Tras mucho pensarlo, decidí empezar de una vez por todas con este blog sobre el pasatiempo con el que tanto tiempo paso 😉 el conlanging, hacer idiomas construidos (conlangs), un pasatiempo raro, algo friqui (definitivamente friqui en realidad), pero decididamente interesante (al menos para mí, claro)

Así como hay conlangers que se dedican exclusivamente al desarrollo de una única conlang (generalmente  extremadamente detallada, bien documentada y con un vocabulario masivo), otros crean más de una,muchas veces relacionadas formando una familia lingüística o vinculadas por una mitología o una historia. Yo (al igual, según parece, que la mayoría de los conlangers) pertenezco definitivamente al segundo grupo: he creado un buen número de lenguas, algunas de ellas relacionadas entre sí, aunque debo admitir que muchas son más bien simples o son simples juegos lingüísticos (no estoy seguro de que mi Yanglish pueda siquiera ser considerado una conlang por si misma).

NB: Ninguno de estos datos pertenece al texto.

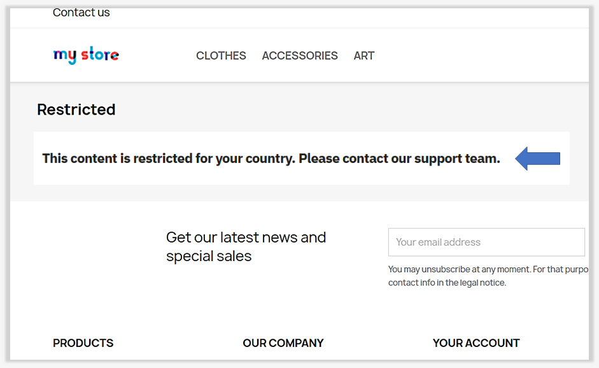Viewport: 599px width, 368px height.
Task: Open the Contact us link
Action: tap(81, 12)
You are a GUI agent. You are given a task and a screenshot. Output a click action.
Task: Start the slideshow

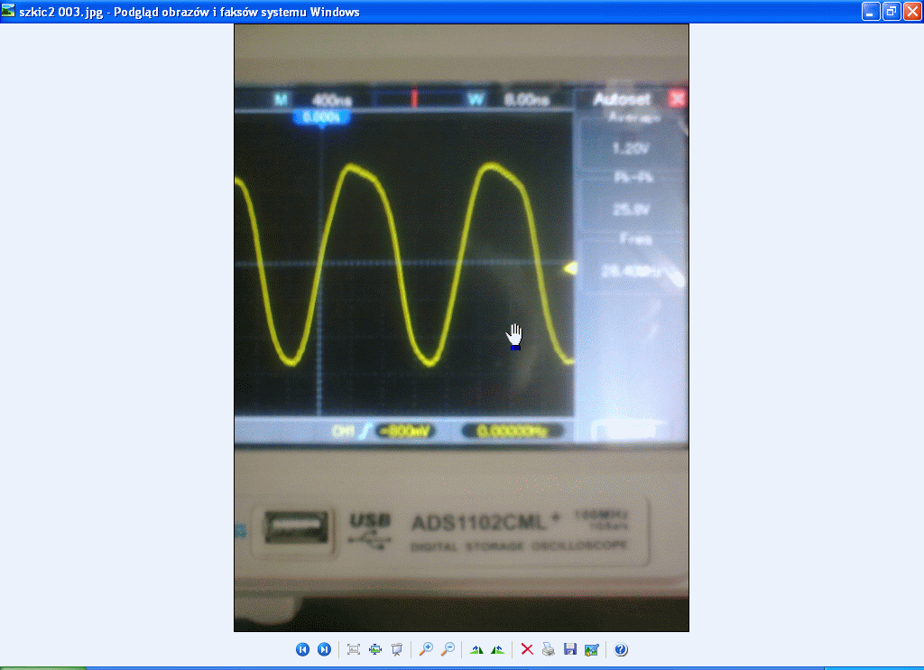click(396, 649)
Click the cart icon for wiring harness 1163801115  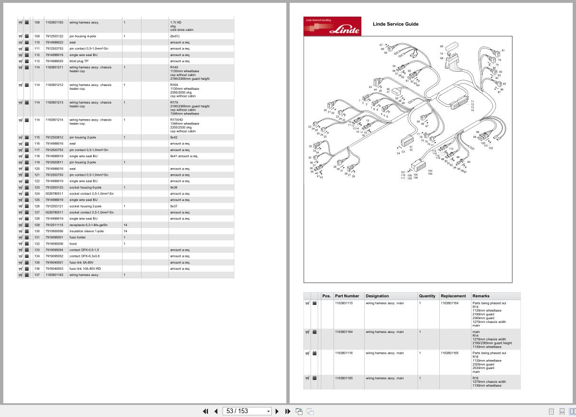307,303
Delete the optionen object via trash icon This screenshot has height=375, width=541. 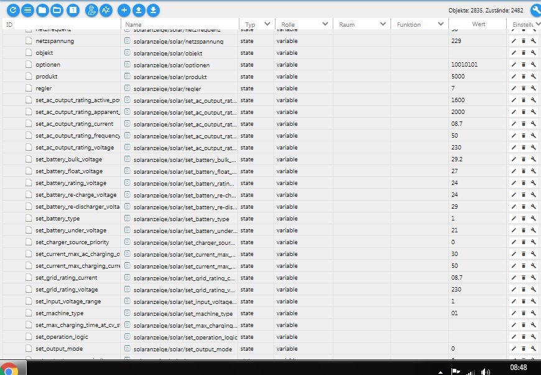[524, 65]
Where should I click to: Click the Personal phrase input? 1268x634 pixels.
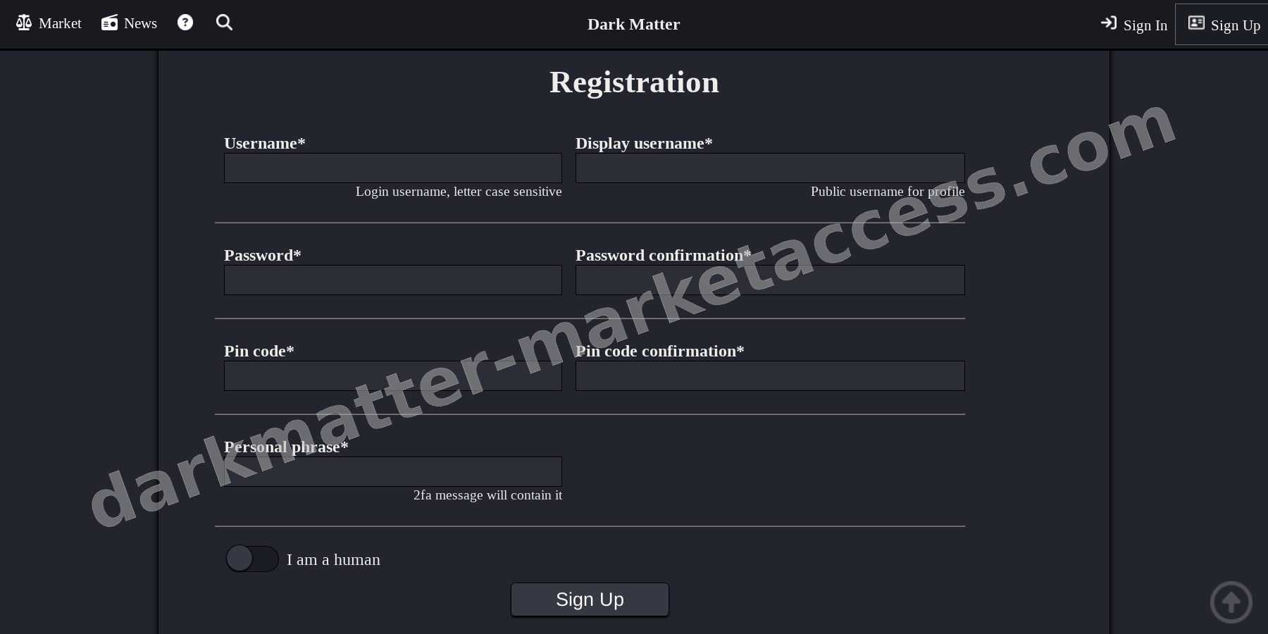coord(392,471)
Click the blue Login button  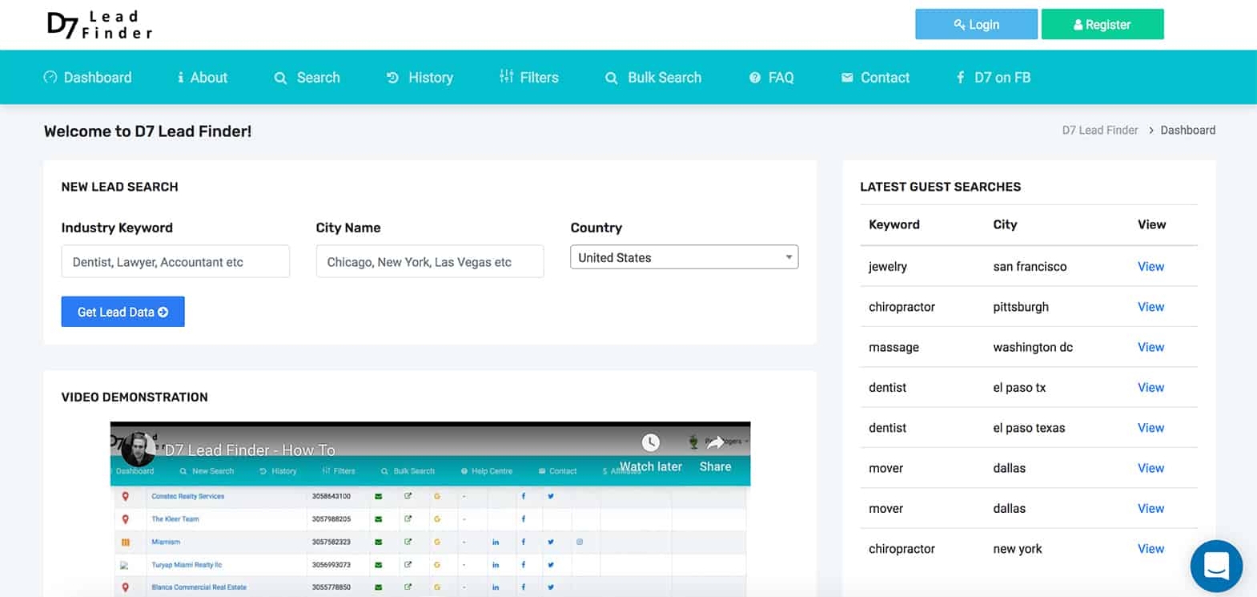tap(976, 25)
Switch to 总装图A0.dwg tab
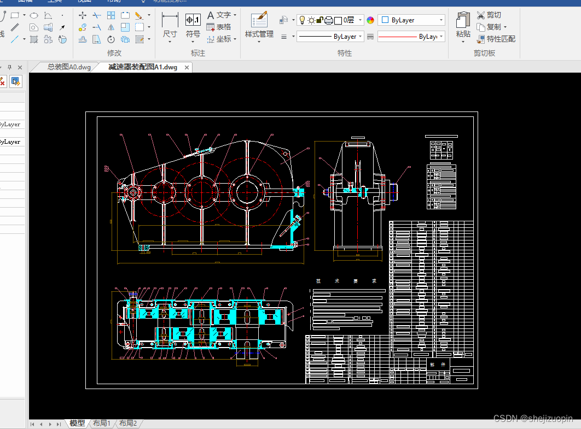The image size is (581, 429). coord(69,67)
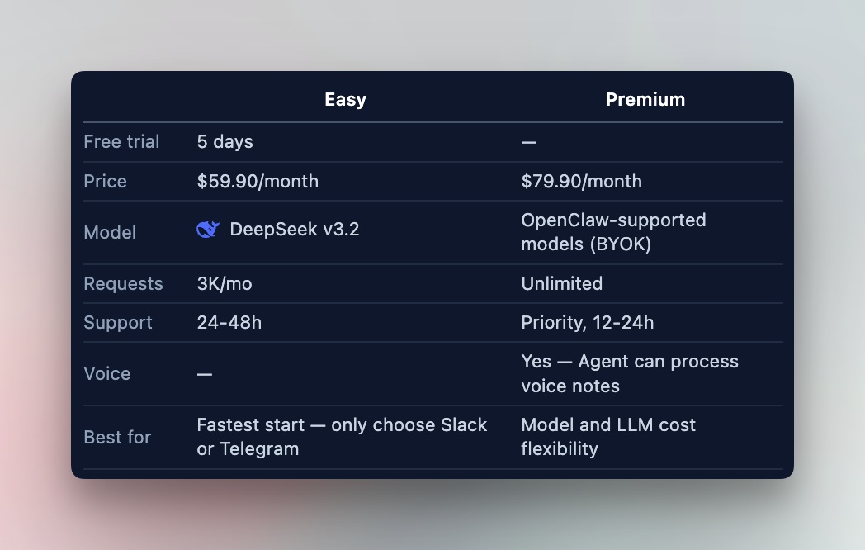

Algunos conlangers sienten los llamados de pueblos de algún libro (o película) que están escribiendo (o bien terminan escribiendo un libro para darle un pueblo a su lengua), otros sueñan con que su lengua sea hablada por miles y facilite la comunicación entre las naciones (y no me refiero solo a los esperantistas sino que también a los propulsores de la Interlingua de IALA y de la Lingua Franca Nova) . La mayoría de mis idiomas mientras tanto no están pensados para ser el siguiente Klingon o la futura lengua global, sino simplemente intentan contestarme preguntas como “¿Cómo sería el español si hubiera evolucionado como el alemán?” (preguntas que todo el mundo se hace, no (?) ), o son el resultado de jugar con alguna estructura que descubrimos en algún idioma.